Benefits of Immigration for Eastern European Countries

Some time ago, Hungary has made international news for closing its borders and building barbwire fences to stop the migrants from entering the country. Its leader, Prime Minister Viktor Orban, motivated his decision by saying that this is the best thing for his nation; in his view, immigrants can be a source of trouble and should remain in their own countries (5). This opinion is shared by a relatively high number of eastern European citizens (4). However, studies conducted in the United States of America (a country chosen for exemplification because of its greater experience in dealing with migrants) suggest quite the contrary: immigrants can be actually good for a nation. So, can eastern European countries truly benefit from immigration?

First of all, it seems that immigrants are good for the economy. According to an article written by the CAP Immigration Team, “immigrants pay billions of dollars in taxes annually” (2). This includes, besides a portion of their salary, the money they pay for rent, for food, or for transportation, since everything is taxed. More than that, in many eastern European countries (as in the U.S.), immigrants cannot benefit from social services. This means that they pay a tax for services they will never receive (or will receive only if they become citizens), the government gaining more money this way.

Furthermore, immigrants can reduce unemployment. According to Malik and Wolgin, “immigrants are more likely than native-born Americans to start and own businesses, and U.S. immigrants or their children have started 40 percent of Fortune 500 businesses” (3). This phenomenon brings even more money to the state budget through taxes payed by the respective businesses. It also creates jobs, thus reducing unemployment and increasing the number of tax-paying citizens.
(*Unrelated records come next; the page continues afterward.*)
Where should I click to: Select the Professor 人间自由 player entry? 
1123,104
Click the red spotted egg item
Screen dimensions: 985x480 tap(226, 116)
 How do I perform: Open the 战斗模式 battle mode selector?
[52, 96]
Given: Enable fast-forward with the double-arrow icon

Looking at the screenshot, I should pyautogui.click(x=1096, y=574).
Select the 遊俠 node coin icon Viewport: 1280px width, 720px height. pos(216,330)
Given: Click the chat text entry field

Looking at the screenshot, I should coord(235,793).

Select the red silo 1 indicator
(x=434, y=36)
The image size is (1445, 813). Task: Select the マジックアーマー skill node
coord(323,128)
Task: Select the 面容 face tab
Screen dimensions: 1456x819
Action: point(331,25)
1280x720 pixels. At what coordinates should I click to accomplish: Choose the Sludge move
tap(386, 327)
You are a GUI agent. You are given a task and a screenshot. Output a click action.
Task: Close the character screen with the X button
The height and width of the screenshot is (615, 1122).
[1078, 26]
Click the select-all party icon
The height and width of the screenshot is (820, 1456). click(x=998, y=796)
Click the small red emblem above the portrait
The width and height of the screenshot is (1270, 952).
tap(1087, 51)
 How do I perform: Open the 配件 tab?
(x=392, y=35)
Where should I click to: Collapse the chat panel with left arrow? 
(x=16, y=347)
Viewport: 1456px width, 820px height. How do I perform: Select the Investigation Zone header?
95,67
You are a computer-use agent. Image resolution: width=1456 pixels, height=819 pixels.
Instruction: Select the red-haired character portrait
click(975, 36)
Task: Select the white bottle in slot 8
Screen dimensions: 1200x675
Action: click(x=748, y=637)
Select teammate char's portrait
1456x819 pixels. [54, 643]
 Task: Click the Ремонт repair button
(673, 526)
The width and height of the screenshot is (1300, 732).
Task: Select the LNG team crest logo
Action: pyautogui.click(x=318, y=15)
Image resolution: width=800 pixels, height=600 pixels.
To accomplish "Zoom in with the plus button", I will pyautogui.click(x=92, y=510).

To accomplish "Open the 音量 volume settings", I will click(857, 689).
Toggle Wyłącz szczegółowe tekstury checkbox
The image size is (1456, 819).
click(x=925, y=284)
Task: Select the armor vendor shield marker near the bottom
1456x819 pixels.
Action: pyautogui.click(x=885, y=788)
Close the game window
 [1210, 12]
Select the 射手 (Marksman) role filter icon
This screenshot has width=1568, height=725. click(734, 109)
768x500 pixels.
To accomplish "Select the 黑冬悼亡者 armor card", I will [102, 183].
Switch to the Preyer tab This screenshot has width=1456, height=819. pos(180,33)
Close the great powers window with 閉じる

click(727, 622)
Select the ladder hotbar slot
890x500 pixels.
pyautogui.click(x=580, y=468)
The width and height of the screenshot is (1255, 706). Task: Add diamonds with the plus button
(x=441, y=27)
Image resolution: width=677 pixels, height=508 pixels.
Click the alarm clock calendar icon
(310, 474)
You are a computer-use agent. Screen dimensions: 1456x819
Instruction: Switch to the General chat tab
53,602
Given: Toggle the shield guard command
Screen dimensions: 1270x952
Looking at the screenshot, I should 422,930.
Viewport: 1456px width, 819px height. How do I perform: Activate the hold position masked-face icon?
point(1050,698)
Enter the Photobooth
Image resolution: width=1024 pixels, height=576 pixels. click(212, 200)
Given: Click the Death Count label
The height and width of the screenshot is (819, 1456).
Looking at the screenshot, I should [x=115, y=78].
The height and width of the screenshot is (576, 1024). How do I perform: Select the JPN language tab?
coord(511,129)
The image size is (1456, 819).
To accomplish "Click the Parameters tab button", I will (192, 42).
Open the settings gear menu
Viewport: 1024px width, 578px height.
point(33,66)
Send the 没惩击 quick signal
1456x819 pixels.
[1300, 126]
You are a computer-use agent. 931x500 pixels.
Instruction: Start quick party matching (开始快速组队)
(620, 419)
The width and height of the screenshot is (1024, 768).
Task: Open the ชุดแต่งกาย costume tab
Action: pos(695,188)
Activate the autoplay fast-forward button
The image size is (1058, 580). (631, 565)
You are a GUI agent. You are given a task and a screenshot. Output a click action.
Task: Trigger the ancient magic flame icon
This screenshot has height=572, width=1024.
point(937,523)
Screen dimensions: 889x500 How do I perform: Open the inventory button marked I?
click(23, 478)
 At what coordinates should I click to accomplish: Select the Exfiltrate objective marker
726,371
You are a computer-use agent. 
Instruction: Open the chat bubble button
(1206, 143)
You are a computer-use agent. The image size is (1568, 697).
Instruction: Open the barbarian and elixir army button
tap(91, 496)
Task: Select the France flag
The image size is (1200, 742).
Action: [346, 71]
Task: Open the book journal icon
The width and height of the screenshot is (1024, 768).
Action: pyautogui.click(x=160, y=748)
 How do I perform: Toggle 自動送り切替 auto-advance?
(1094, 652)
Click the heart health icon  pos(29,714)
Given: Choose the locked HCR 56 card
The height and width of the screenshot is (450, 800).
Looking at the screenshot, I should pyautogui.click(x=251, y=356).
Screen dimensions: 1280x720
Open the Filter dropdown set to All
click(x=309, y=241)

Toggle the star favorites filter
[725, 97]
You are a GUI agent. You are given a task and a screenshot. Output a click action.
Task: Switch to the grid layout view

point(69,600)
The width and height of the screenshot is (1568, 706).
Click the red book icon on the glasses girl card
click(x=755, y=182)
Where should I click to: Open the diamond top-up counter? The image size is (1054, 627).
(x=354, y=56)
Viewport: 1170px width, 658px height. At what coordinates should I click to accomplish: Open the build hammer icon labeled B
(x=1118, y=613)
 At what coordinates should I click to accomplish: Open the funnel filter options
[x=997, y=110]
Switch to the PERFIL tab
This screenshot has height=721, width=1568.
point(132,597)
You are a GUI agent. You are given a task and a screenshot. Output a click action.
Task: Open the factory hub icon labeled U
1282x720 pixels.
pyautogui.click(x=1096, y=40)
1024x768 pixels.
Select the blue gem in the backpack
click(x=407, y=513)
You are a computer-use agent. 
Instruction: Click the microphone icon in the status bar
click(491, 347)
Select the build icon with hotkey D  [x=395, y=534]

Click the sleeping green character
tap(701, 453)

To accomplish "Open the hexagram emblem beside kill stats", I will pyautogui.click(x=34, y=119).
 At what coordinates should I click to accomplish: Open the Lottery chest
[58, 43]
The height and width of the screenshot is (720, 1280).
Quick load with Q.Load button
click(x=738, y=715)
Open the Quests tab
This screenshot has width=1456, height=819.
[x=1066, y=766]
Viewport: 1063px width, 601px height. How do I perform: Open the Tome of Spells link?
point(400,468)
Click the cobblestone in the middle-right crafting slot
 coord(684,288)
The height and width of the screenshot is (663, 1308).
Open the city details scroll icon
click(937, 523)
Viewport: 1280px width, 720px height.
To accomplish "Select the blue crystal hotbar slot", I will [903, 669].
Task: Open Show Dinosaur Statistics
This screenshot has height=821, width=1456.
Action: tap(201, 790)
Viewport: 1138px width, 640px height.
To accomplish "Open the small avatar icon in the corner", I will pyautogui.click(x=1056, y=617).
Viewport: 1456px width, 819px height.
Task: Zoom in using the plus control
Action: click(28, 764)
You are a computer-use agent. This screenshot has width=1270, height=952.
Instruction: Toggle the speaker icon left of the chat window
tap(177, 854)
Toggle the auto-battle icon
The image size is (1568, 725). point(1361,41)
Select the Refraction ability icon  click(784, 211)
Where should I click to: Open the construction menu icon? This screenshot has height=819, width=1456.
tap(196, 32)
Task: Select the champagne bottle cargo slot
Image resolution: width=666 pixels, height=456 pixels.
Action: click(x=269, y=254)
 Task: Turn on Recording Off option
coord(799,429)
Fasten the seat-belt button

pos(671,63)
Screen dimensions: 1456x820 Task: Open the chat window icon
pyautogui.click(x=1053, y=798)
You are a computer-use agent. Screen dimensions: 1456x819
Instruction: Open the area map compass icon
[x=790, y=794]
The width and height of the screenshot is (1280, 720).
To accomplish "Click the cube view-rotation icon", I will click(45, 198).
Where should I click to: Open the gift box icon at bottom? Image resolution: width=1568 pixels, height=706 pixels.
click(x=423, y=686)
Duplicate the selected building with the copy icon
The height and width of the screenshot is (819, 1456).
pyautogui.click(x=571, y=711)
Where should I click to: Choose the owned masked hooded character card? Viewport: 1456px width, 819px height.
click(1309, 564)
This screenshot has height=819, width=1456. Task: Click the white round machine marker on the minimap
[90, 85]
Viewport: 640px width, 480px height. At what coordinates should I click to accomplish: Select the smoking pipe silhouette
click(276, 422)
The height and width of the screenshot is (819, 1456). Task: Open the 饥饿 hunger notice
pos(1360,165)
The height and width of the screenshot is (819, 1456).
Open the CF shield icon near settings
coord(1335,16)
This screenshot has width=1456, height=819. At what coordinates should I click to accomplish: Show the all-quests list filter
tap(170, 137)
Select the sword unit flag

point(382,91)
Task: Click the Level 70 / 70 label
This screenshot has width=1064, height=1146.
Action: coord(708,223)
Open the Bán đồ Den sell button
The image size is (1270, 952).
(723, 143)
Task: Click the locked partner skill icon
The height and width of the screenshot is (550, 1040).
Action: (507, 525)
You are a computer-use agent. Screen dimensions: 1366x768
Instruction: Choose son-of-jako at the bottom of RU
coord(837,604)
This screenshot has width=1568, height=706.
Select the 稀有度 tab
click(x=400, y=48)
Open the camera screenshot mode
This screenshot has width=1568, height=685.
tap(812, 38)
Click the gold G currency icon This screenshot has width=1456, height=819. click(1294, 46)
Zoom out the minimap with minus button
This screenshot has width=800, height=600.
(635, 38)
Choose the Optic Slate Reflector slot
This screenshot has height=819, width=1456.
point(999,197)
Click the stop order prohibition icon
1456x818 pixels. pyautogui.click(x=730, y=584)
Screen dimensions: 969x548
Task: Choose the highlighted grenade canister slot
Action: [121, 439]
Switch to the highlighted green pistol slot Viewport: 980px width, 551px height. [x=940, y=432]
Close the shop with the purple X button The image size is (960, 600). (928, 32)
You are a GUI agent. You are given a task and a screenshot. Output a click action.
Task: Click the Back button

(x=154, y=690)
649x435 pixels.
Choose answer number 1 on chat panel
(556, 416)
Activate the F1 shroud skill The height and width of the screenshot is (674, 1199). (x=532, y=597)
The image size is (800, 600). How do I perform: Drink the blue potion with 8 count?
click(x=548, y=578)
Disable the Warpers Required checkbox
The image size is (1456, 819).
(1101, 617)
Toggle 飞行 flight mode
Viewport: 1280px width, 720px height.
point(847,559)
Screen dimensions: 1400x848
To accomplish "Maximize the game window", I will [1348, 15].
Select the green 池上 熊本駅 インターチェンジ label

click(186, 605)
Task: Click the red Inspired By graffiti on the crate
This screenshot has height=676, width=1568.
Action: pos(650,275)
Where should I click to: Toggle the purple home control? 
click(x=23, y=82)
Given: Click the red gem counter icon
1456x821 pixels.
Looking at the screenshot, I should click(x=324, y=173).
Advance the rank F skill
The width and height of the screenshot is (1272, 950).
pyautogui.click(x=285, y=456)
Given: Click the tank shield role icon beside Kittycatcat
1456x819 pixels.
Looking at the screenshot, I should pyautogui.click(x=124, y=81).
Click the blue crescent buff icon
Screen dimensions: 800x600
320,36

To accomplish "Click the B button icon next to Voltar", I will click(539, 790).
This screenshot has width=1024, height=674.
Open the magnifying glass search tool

Another aspect worth mentioning is the immigrants’ eagerness to integrate. They are willing to study the language and work almost any job for that. Most of them are very careful not to cause any trouble and not to give the authorities any reason to deport them. The reason for that might be because they don’t want to lose what they immigrated for: a better life for them and their children. In fact, immigrants are less likely to commit crimes than native citizens: “the incarceration rate for immigrant men ages 18 to 39 in 2000 was 0.7 percent, while the incarceration rate for native-born men of the same age group was 3.5 percent” (2).

One more beneficial feature that immigrants can bring to eastern European countries is cultural diversity. Most eastern European nations are largely homogeneous (same religion, same race, etc.). This might be one of the reasons why the respective citizens are suspicious of immigrants. They are not used to having other cultures/races in their own country (due to the isolation brought by the Iron Curtain). But, in the words of Lisa Betfield, “learning about other cultures helps us understand different perspectives within the world in which we live, and helps dispel negative stereotypes and personal biases about different groups” (1). Cultural diversity could help eastern European citizens become more tolerant. It could also help them economically, in the sense that by being exposed to various different cultures and languages, they can learn new ways to do business.

In conclusion, the fears expressed by many eastern Europeans appear to have no real foundation. They seem to originate largely from ignorance, which might be the effect of almost five decades of communist isolation, a time when access to information and travel to other countries were extremely limited. Immigrants can bring diversity, healthy competition and boost a country’s economy, which are all things that some of the eastern European ones greatly need in order to develop more. Yes, there will always be unscrupulous leaders who will exploit their citizens’ ignorance for their own political and monetary gain. However, as information is increasingly freely available through the internet, younger generations will, hopefully, make better choices.

Works Cited

  1. Belfield, Lisa D. “Cultural Diversity: Imagine All the People.” Kaplan University College of Social and Behavioral Sciences. Kaplan University, Dec. 2010.
  2. CAP Immigration Team. “The Facts on Immigration Today.” Center for American Progress. Center for American Progress, 23 Oct. 2014.
  3. Malik, Sanam and Wolgin, Philip E. “The Top 10 Facts You Need to Know About Immigrants Today.” Center for American Progress. Center for American Progress, 10 June 2015.
  4. Orban the archetype.” The Economist. The Economist, 19 Sept. 2015.
  5. Paton, Callum. “Migrant crisis: Hungarian PM Viktor Orban says refugees look like ‘army’ of young men.” International Business Times. International Business Times, 23 Oct. 2015.